Data in the knowledge base is added by experts in a specific field, and the software is used by non-expert users to obtain some information. It is widely used in medical diagnosis, accounting, coding, gaming and other fields. 

There are five main types of ESs: rule-based, frame-based, fuzzy, neural, and neuro-fuzzy.

Please refer to the following for more information:

 

- Expert Systems: AI Applied

The most important applied area of AI is the field of expert systems (ESs). ESs are the computer applications developed to solve complex problems in a particular domain, at the level of extra-ordinary human intelligence and expertise. ESs are assistants to decision makers and not substitutes for them. 

An ES is a knowledge-based system that employs knowledge about its application domain and uses an inferencing (reason) procedure to solve problems that would otherwise require human competence or expertise. The power of ESs stems primarily from the specific knowledge about a narrow domain stored in the ES's knowledge base. 

In AI, an ES is a computer system that emulates the decision-making ability of a human expert. Expert systems are designed to solve complex problems by reasoning through bodies of knowledge, represented mainly as if–then rules rather than through conventional procedural code. 

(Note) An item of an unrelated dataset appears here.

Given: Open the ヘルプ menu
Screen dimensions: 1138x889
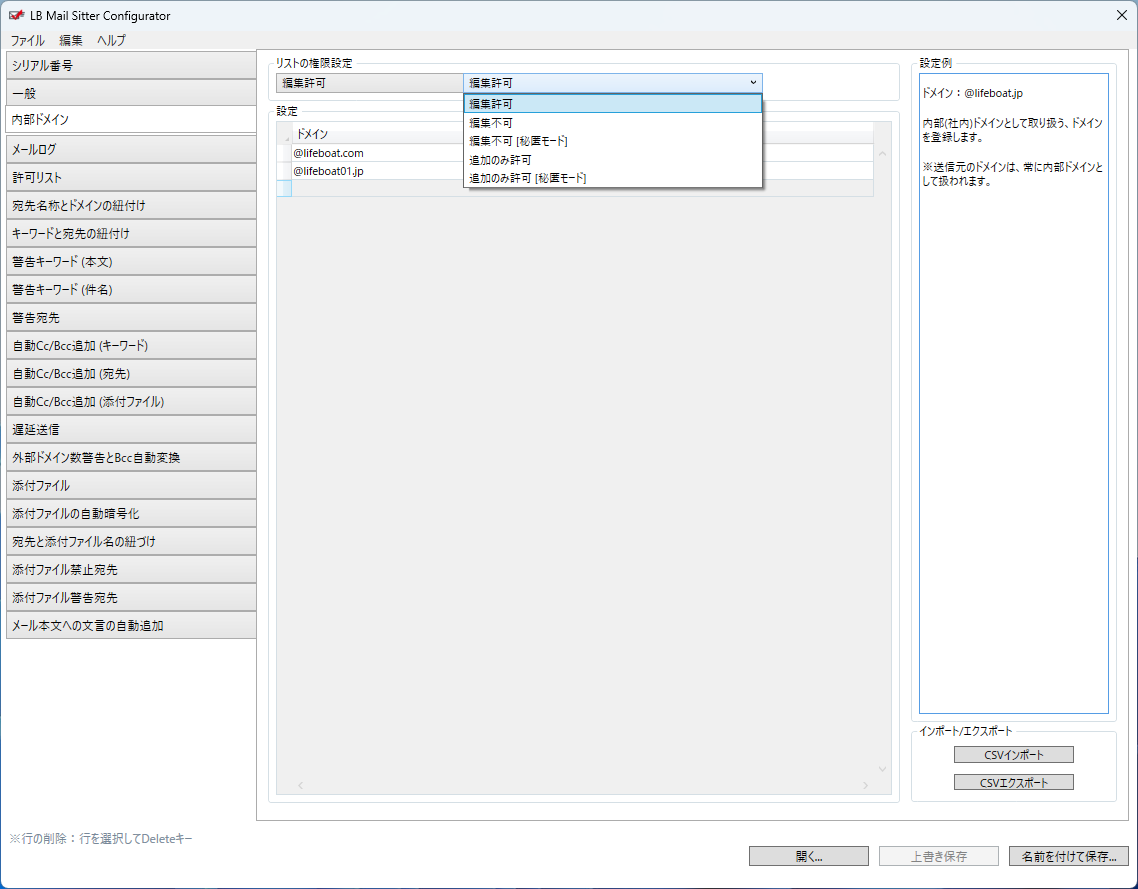Looking at the screenshot, I should (x=111, y=41).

ESs do not have human capabilities. They use a knowledge base of a particular domain and bring that knowledge to bear on the facts of the particular situation at hand. The knowledge base of an ES also contains heuristic knowledge - rules of thumb used by human experts who work in the domain. 

An ES is divided into two core subsystems: the inference engine and the knowledge base. The knowledge base represents facts and rules. The inference engine applies the rules to the known facts to deduce new facts. Inference engines can also include explanation and debugging abilities. 

 

- Capabilities of AI Expert Systems

An AI expert system (ES) is a computer program designed to solve complex problems and provide decision-making capabilities like a human expert. ESs have been closely related to AI since the 1980s. 

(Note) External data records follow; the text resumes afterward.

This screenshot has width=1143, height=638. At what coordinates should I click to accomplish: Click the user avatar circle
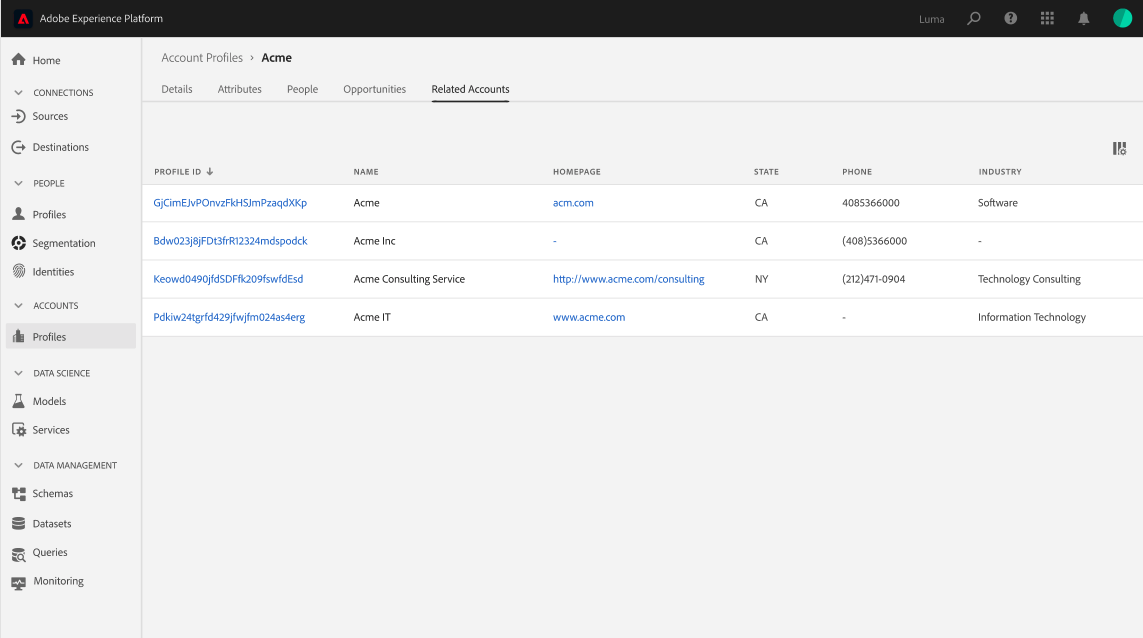[x=1123, y=18]
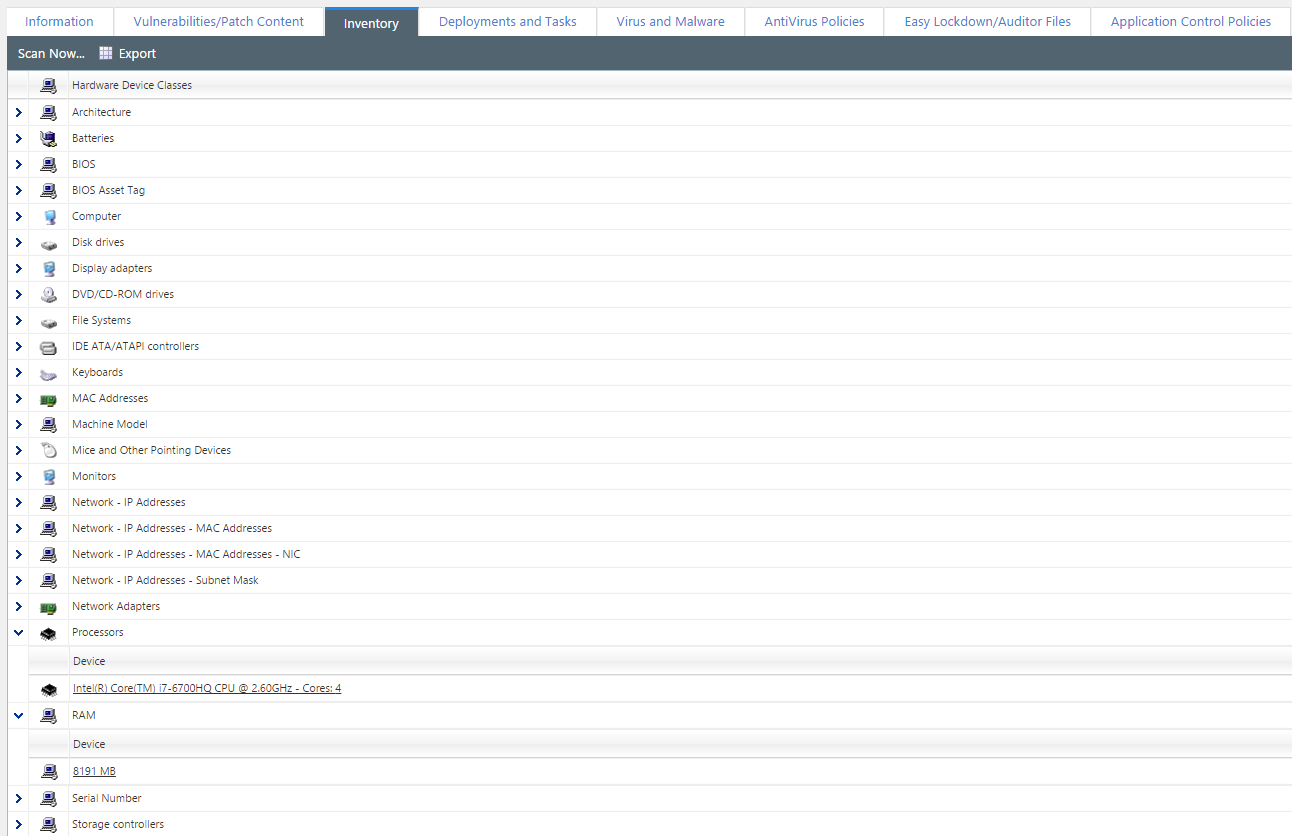Click the mouse icon for Mice and Other Pointing Devices
Image resolution: width=1292 pixels, height=836 pixels.
[48, 450]
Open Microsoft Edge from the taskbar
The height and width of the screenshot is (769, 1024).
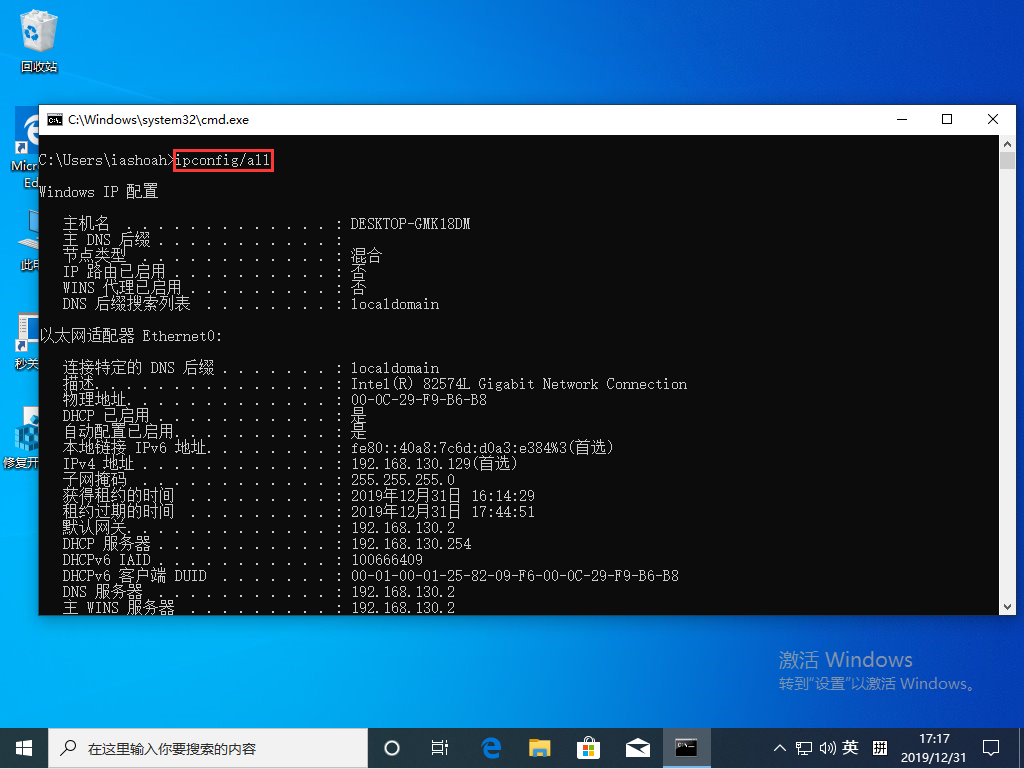pyautogui.click(x=489, y=748)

AI ESs are high performance, understandable, reliable, and highly responsive. AI ESs allow you to capture and use human knowledge to help users in the same way as experts.

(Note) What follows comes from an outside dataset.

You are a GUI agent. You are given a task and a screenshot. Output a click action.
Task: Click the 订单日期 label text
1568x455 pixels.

The AI ESs are capable of: 

  • Advising 
  • Instructing and assisting human in decision making
  • Demonstrating
  • Deriving a solution
  • Diagnosing
  • Explaining
  • Interpreting input
  • Predicting results
  • Justifying the conclusion
  • Suggesting alternative options to a problem

 

They are incapable of:

  • Substituting human decision makers
  • Possessing human capabilities
  • Producing accurate output for inadequate knowledge base
  • Refining their own knowledge

 

One of the most common applications of ESs in decision support is medical diagnosis. Expert systems help doctors and nurses diagnose diseases, recommend treatments, and monitor patients' conditions. For example, MYCIN is an expert system that can diagnose bacterial infections and recommend antibiotics.

 

- Modern Expert Systems

The limitations of the previous approaches of expert systems (ESs) have urged researchers to develop new types of approaches. They have developed more efficient, flexible and powerful approaches in order to simulate the human decision-making process. 

Some of the approaches that researchers have developed are based on new methods of AI, and in particular in machine learning and data mining approaches with a feedback mechanism. 

Modern systems (AI expert systems) can incorporate new knowledge more easily and thus update themselves easily. Such systems can generalize from existing knowledge better and deal with vast amounts of complex data. Sometimes these type of ESs are called “intelligent systems.”

The strength of an ES derives from its knowledge base - an organized collection of facts and heuristics about the system's domain. An ES is built in a process known as knowledge engineering, during which knowledge about the domain is acquired from human experts and other sources by knowledge engineers. 

The accumulation of knowledge in knowledge bases, from which conclusions are to be drawn by the inference engine, is the hallmark of an ES.